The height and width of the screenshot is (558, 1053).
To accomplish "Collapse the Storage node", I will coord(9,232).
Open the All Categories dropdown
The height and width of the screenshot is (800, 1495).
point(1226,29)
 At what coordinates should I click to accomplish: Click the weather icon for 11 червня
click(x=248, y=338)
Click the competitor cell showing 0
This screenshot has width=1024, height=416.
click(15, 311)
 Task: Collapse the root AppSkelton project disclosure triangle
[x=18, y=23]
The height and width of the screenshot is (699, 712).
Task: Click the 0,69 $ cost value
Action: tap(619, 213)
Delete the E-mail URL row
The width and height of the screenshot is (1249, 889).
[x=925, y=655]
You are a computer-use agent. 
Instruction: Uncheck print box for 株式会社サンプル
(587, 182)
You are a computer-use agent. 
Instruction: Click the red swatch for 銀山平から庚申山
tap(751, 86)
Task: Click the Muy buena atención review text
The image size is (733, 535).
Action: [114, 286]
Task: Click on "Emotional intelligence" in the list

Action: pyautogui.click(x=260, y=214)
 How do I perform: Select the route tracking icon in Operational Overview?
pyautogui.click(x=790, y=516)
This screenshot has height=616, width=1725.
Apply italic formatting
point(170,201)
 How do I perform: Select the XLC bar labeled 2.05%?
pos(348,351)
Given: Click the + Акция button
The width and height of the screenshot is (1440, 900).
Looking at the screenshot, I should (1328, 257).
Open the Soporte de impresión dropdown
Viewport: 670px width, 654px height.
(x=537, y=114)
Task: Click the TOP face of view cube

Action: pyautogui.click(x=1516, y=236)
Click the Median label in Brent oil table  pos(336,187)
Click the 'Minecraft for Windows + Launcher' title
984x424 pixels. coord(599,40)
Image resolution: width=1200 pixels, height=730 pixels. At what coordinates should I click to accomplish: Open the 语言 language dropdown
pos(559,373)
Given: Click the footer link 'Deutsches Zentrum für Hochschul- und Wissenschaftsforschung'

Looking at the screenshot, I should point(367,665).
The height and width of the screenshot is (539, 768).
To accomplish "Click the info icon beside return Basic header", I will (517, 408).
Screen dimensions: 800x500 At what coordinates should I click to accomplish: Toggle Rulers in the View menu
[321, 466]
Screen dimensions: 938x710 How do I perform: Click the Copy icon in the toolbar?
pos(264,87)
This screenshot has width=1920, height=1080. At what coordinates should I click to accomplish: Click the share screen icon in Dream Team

##############################

__Assignment__
What is wanted is the full set of entries above, reproduced exactly.

__Response to the exercise__
The height and width of the screenshot is (558, 1053).
To accomplish "Collapse the Storage node", I will coord(9,232).
Open the All Categories dropdown
The height and width of the screenshot is (800, 1495).
point(1226,29)
 At what coordinates should I click to accomplish: Click the weather icon for 11 червня
click(x=248, y=338)
Click the competitor cell showing 0
This screenshot has width=1024, height=416.
click(15, 311)
 Task: Collapse the root AppSkelton project disclosure triangle
[x=18, y=23]
The height and width of the screenshot is (699, 712).
Task: Click the 0,69 $ cost value
Action: tap(619, 213)
Delete the E-mail URL row
The width and height of the screenshot is (1249, 889).
[x=925, y=655]
You are a computer-use agent. 
Instruction: Uncheck print box for 株式会社サンプル
(587, 182)
You are a computer-use agent. 
Instruction: Click the red swatch for 銀山平から庚申山
tap(751, 86)
Task: Click the Muy buena atención review text
The image size is (733, 535).
Action: [114, 286]
Task: Click on "Emotional intelligence" in the list

Action: pyautogui.click(x=260, y=214)
 How do I perform: Select the route tracking icon in Operational Overview?
pyautogui.click(x=790, y=516)
This screenshot has height=616, width=1725.
Apply italic formatting
point(170,201)
 How do I perform: Select the XLC bar labeled 2.05%?
pos(348,351)
Given: Click the + Акция button
The width and height of the screenshot is (1440, 900).
Looking at the screenshot, I should (1328, 257).
Open the Soporte de impresión dropdown
Viewport: 670px width, 654px height.
(x=537, y=114)
Task: Click the TOP face of view cube

Action: pyautogui.click(x=1516, y=236)
Click the Median label in Brent oil table  pos(336,187)
Click the 'Minecraft for Windows + Launcher' title
984x424 pixels. coord(599,40)
Image resolution: width=1200 pixels, height=730 pixels. At what coordinates should I click to accomplish: Open the 语言 language dropdown
pos(559,373)
Given: Click the footer link 'Deutsches Zentrum für Hochschul- und Wissenschaftsforschung'

Looking at the screenshot, I should point(367,665).
The height and width of the screenshot is (539, 768).
To accomplish "Click the info icon beside return Basic header", I will (517, 408).
Screen dimensions: 800x500 At what coordinates should I click to accomplish: Toggle Rulers in the View menu
[321, 466]
Screen dimensions: 938x710 How do I perform: Click the Copy icon in the toolbar?
pos(264,87)
This screenshot has width=1920, height=1080. At what coordinates should I click to accomplish: Click the share screen icon in Dream Team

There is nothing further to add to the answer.